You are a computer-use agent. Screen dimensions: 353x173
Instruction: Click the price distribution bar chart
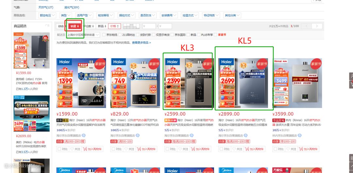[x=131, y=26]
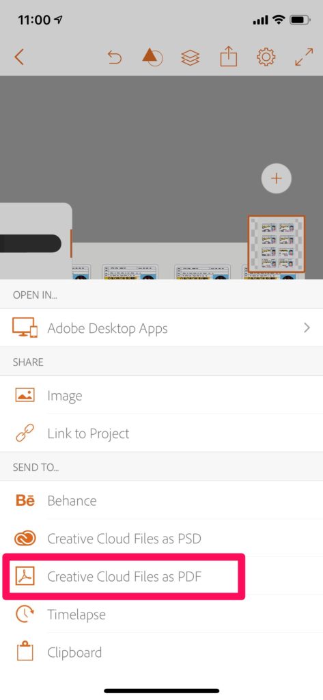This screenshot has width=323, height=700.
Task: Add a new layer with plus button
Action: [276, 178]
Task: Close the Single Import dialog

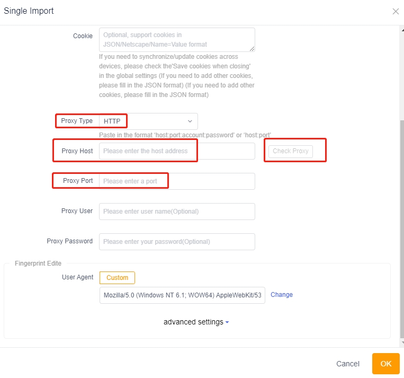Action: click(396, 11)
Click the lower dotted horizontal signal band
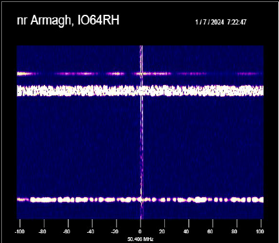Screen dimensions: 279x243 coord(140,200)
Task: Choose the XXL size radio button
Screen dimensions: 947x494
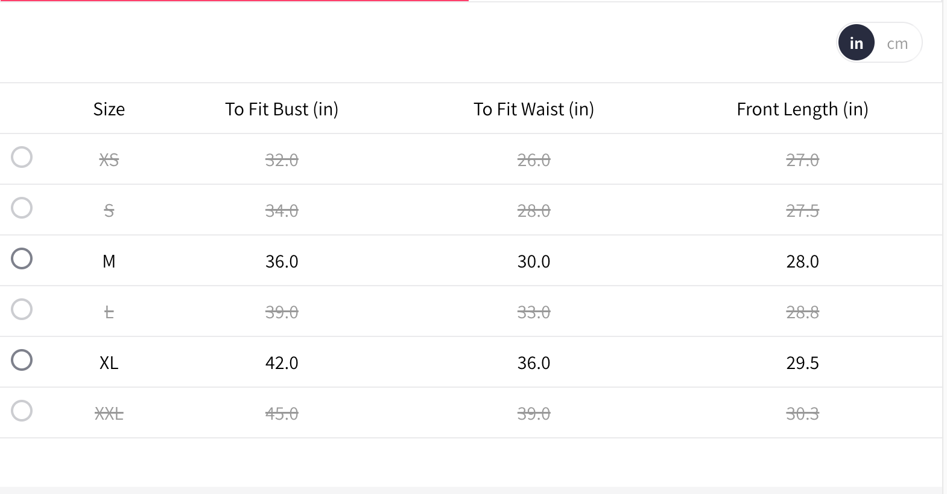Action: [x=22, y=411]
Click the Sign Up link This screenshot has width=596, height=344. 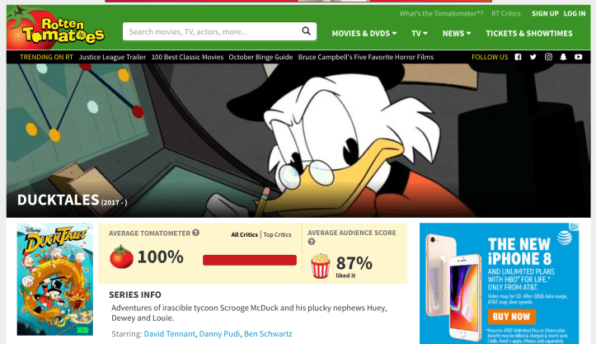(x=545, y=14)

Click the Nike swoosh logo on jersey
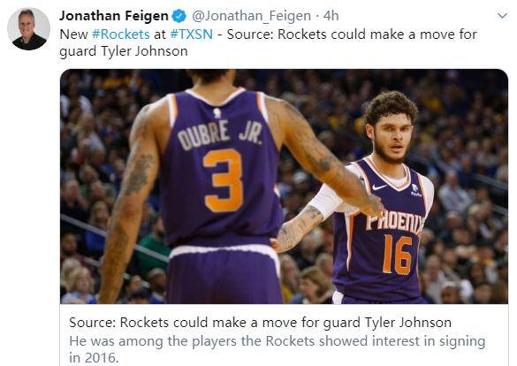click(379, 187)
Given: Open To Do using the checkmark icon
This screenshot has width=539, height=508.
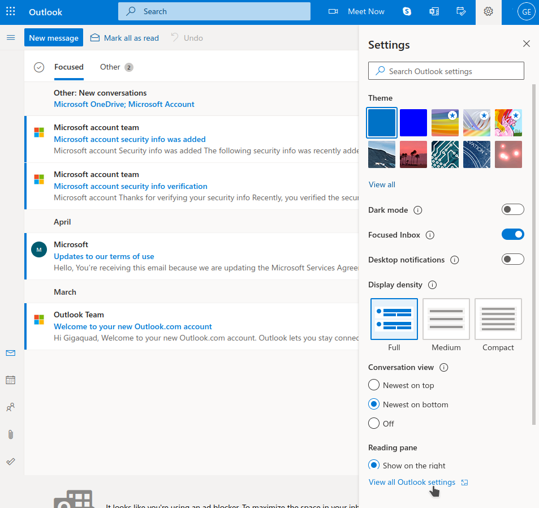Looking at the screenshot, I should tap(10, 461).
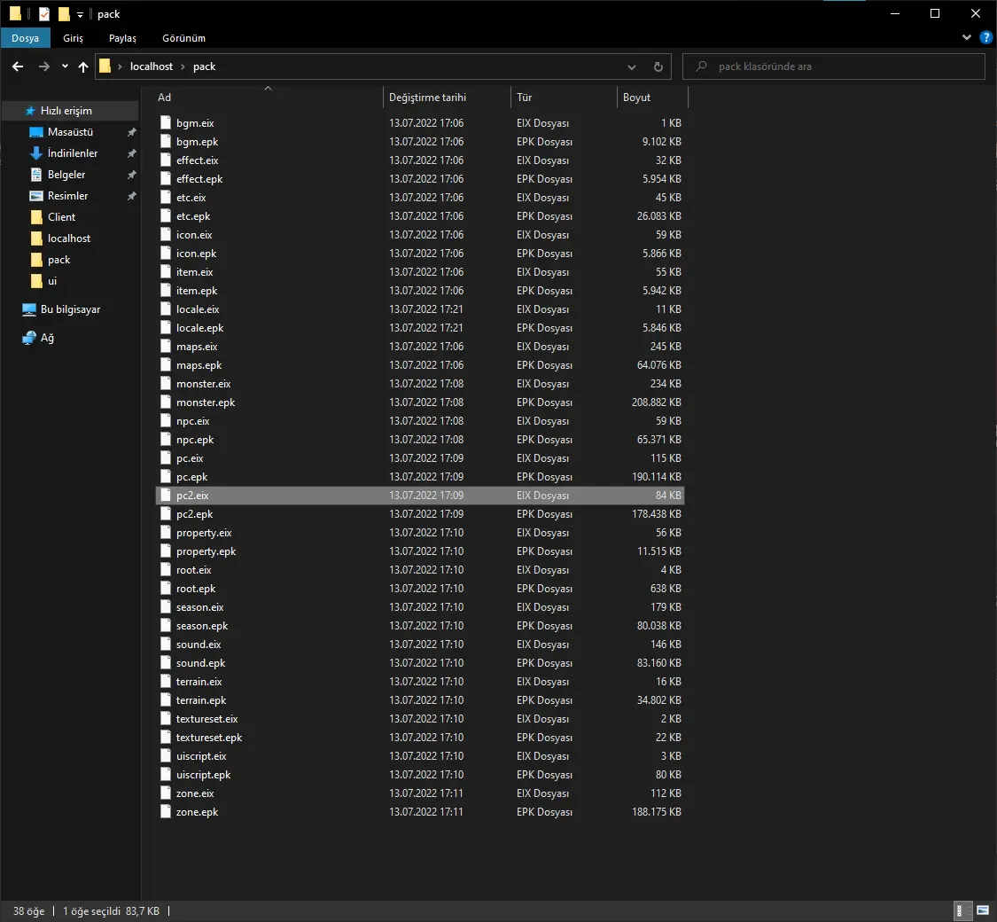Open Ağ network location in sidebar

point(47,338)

==

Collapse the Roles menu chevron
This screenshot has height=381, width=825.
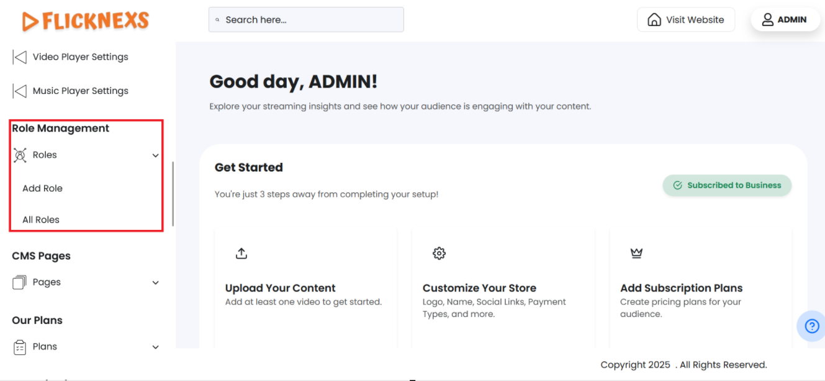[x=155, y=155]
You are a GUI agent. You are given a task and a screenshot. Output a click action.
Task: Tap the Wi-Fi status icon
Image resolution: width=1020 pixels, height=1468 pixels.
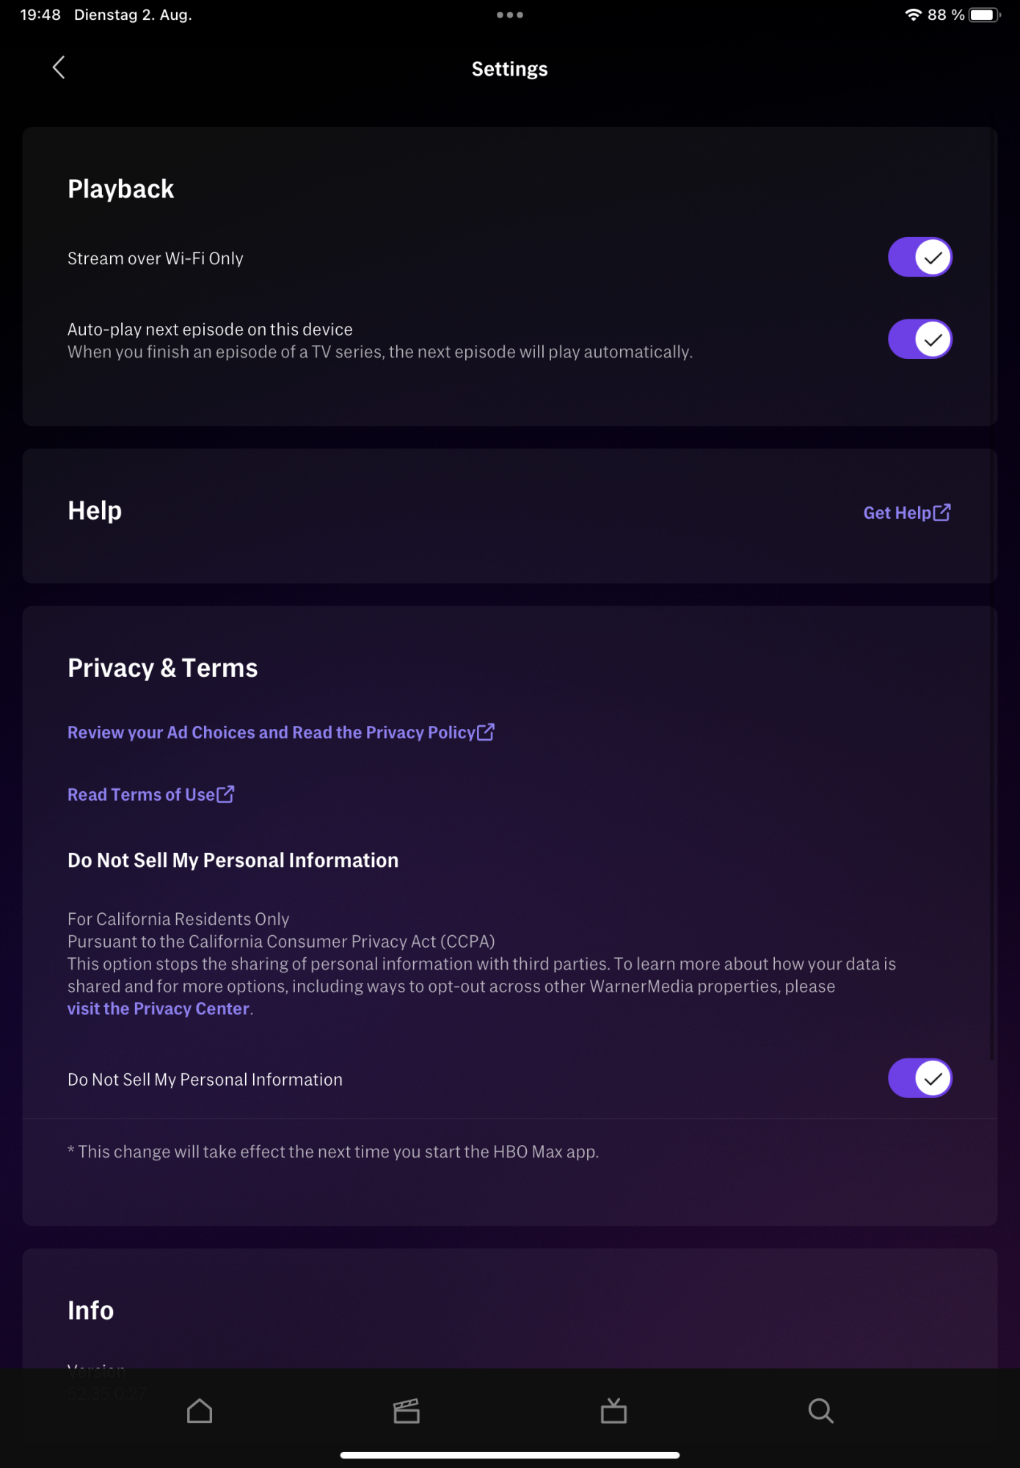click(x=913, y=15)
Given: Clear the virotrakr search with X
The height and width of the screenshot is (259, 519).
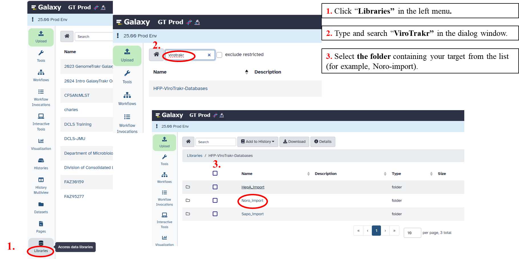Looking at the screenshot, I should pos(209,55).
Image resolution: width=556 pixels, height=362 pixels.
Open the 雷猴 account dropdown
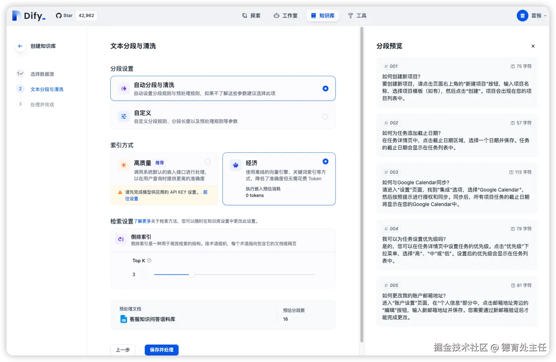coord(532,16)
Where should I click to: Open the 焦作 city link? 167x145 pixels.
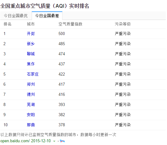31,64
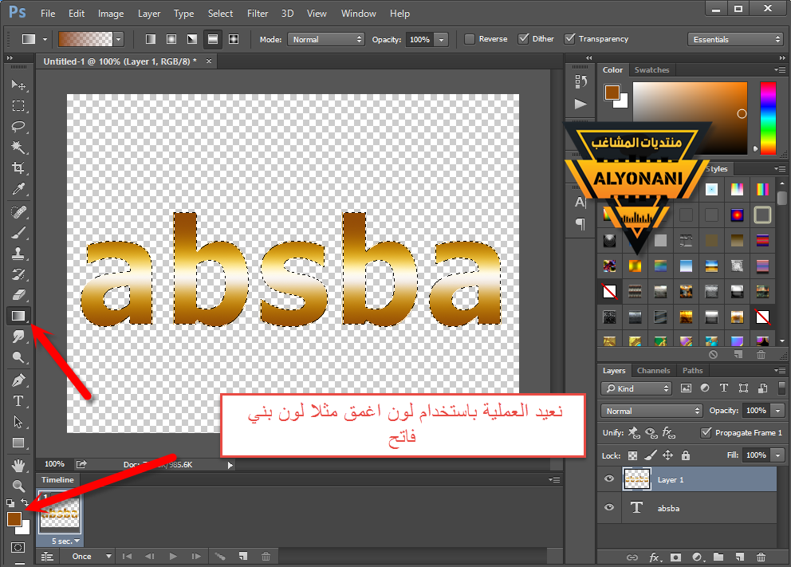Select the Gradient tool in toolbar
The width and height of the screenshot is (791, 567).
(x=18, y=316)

» PROBLEM DESCRIPTION
Starting with the line above that holds "You are a GUI", restate each line word for word up to and including the line that holds "Image resolution: width=556". Drop the pictures.

» RESPONSE BOX
You are a GUI agent. You are given a task and a screenshot. Output a click action.
Task: Tap the Wi-Fi status icon
Image resolution: width=1020 pixels, height=1468 pixels.
click(x=913, y=15)
Given: Clear the virotrakr search with X
The height and width of the screenshot is (259, 519).
Looking at the screenshot, I should pos(209,55).
Image resolution: width=556 pixels, height=362 pixels.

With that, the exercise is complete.